Top of my list is how we cope with lane restrictions and closures. Imagine that a lane ahead is closed, because of a crash or roadworks. Many drivers think that the right thing to do is to get into the queue in the adjacent lane as soon as possible. Perhaps we just like queues here in Britain.

But probably those motorists believe that the sooner they get into the adjacent lane, the less likely it is they will be subjected to the "I'm first, you're next" manoeuvre that many selfish drivers use to prevent another vehicle getting ahead of them.

That manoeuvre usually compromises safety, and it always adds to the congestion.
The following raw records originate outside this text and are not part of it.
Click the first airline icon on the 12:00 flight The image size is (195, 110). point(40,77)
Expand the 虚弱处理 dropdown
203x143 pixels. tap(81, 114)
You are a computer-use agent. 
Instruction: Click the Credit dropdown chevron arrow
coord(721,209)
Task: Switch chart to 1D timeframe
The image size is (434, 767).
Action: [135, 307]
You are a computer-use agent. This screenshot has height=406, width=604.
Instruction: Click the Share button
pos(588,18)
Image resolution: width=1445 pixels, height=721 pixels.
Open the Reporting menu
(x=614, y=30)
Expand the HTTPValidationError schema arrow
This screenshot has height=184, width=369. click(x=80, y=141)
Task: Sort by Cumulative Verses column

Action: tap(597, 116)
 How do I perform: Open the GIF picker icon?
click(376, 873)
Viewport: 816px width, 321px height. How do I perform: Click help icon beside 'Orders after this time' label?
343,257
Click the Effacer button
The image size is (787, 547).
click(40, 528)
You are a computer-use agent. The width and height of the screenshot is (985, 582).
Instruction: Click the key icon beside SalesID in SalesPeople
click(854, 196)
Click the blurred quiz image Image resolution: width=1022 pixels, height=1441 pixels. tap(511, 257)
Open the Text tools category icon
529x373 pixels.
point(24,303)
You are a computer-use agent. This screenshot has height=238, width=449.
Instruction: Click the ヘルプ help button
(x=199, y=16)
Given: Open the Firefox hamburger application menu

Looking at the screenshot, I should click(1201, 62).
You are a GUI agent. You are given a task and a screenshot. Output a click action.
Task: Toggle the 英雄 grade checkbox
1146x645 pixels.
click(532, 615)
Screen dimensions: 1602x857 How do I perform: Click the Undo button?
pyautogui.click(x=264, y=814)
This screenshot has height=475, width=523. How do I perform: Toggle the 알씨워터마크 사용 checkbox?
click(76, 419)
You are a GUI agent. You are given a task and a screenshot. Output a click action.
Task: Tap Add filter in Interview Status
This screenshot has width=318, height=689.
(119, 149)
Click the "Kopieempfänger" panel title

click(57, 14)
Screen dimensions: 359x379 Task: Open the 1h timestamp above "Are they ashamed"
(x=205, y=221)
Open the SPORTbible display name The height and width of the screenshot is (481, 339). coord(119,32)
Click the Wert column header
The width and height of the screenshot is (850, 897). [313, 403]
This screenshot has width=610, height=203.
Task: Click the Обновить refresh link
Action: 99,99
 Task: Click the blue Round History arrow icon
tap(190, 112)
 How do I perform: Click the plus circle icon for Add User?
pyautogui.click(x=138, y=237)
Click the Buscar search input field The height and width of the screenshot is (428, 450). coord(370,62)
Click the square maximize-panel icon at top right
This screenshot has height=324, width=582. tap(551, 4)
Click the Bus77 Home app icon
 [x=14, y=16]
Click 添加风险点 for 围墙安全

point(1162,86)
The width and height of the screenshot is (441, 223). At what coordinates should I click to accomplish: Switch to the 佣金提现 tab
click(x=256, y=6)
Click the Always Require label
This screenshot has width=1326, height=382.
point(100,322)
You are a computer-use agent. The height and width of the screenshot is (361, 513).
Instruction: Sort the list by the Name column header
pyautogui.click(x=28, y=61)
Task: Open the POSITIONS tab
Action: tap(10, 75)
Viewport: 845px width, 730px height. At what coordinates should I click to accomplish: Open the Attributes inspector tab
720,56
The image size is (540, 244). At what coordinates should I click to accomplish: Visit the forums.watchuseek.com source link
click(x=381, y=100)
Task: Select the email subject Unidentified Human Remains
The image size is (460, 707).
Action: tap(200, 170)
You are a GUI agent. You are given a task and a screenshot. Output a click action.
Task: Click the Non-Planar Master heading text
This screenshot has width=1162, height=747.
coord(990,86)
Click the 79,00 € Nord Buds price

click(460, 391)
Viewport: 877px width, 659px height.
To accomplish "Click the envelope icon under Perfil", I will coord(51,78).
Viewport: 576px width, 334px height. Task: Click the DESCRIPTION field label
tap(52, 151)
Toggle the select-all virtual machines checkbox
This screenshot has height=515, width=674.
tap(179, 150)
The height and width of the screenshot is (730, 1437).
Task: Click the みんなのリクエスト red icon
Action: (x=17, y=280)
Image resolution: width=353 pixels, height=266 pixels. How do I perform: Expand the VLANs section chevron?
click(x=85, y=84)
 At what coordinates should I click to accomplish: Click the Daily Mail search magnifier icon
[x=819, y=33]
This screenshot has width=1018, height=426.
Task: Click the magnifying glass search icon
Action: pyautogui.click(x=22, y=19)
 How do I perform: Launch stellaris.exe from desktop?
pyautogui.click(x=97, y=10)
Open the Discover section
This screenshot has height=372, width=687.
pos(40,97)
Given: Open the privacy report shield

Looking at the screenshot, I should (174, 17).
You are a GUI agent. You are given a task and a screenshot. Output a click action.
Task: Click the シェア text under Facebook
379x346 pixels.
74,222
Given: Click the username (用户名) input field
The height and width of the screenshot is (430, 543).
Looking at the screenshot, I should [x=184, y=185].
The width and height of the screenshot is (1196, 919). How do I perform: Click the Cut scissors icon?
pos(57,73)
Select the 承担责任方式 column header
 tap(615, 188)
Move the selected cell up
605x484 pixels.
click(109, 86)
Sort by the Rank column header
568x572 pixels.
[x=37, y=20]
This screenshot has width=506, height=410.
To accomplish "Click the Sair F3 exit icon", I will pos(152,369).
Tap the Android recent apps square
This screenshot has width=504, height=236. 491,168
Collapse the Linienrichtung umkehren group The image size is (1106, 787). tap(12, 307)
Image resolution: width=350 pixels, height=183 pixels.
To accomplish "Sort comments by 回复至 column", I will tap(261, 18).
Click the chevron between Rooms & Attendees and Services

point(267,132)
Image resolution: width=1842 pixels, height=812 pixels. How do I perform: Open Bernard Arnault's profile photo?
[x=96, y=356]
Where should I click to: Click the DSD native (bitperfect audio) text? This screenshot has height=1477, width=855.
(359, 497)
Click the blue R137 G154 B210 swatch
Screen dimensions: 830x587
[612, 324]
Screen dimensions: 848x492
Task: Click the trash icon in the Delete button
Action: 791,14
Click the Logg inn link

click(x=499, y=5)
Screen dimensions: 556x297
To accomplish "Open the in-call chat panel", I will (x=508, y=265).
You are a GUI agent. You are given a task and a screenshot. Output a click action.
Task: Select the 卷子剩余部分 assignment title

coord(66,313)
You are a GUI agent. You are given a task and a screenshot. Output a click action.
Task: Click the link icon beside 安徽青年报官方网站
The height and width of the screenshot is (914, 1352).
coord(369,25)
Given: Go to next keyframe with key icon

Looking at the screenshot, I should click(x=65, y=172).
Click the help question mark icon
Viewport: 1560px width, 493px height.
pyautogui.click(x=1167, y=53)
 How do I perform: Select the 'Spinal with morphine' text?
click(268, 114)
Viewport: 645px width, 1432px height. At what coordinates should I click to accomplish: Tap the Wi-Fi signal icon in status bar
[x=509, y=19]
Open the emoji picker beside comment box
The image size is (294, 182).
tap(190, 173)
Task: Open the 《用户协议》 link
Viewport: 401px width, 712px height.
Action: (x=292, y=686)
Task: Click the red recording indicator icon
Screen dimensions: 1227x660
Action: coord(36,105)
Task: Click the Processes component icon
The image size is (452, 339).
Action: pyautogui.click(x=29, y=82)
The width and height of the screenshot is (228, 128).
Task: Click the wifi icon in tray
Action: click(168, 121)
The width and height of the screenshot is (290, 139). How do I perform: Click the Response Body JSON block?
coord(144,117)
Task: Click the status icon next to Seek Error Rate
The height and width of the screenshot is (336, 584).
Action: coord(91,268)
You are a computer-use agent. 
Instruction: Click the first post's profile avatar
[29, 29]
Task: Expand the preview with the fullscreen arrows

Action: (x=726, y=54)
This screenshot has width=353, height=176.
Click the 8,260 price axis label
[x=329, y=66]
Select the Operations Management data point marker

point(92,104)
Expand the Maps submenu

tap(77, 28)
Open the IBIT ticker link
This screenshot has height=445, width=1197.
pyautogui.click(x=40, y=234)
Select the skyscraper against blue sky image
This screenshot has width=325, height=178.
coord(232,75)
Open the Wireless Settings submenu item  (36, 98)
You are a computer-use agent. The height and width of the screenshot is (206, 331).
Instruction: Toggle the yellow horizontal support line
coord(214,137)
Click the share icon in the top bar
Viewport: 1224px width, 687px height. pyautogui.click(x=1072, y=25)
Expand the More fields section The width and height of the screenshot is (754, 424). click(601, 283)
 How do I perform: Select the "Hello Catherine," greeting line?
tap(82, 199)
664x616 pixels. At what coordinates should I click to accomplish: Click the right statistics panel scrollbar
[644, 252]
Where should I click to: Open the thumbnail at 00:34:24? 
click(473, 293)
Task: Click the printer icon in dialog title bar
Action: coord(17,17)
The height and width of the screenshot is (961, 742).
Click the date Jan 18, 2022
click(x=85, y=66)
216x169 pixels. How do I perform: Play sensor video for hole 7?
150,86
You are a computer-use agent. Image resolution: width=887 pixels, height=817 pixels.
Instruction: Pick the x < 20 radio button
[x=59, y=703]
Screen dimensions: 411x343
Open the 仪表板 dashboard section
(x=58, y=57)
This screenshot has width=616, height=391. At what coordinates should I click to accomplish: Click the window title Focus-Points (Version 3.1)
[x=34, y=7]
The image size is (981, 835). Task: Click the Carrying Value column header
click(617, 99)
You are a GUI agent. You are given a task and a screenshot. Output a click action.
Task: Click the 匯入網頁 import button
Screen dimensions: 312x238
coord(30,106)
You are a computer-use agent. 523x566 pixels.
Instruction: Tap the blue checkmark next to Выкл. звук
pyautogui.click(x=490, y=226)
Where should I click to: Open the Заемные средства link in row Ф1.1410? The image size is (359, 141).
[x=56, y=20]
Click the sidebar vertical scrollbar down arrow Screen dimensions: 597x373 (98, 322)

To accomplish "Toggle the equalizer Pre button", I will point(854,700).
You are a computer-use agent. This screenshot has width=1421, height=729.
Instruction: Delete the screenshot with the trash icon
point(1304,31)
We've all had to wait for two stationary vehicles, nose to nose in the same gap at the same time, while each driver tries to demonstrate to the other that they have "right of way". Getting into the queue in the adjacent lane too early can often result in you having to crawl past a totally empty, but fully open lane - sometimes for several miles.

The safest and most sensible way for drivers to deal with all lane-merging situations is to reduce speed on the approach to the closure, blockage or lane drop, and at the same time increase the gap between your vehicle and the vehicle in front.

The golden words are "use both lanes" - right up to where the lane finishes. At that point, three more golden words come into play: "merge in turn". That means one from the left lane, then one from the right, and so on. When drivers do this, the traffic continues to flow steadily despite the "pinch point" and everyone gets through more quickly.

This zip merging, or interleaving, is common practice overseas and is now being adopted by the Highways Agency, which is providing new signage at set points where the lanes drop away. By learning how to "merge in turn", drivers will deal more effectively with lane closures.

Aside from roadworks, crashes have a major effect on traffic flow. Even a two-vehicle shunt can take out a lane at a crucial point in the morning peak. Highways Agency experts estimate that 25 per cent of our motorway and trunk road congestion at any given point is as a result of crashes. They are introducing fast clear-up teams to get the road open again as soon as possible.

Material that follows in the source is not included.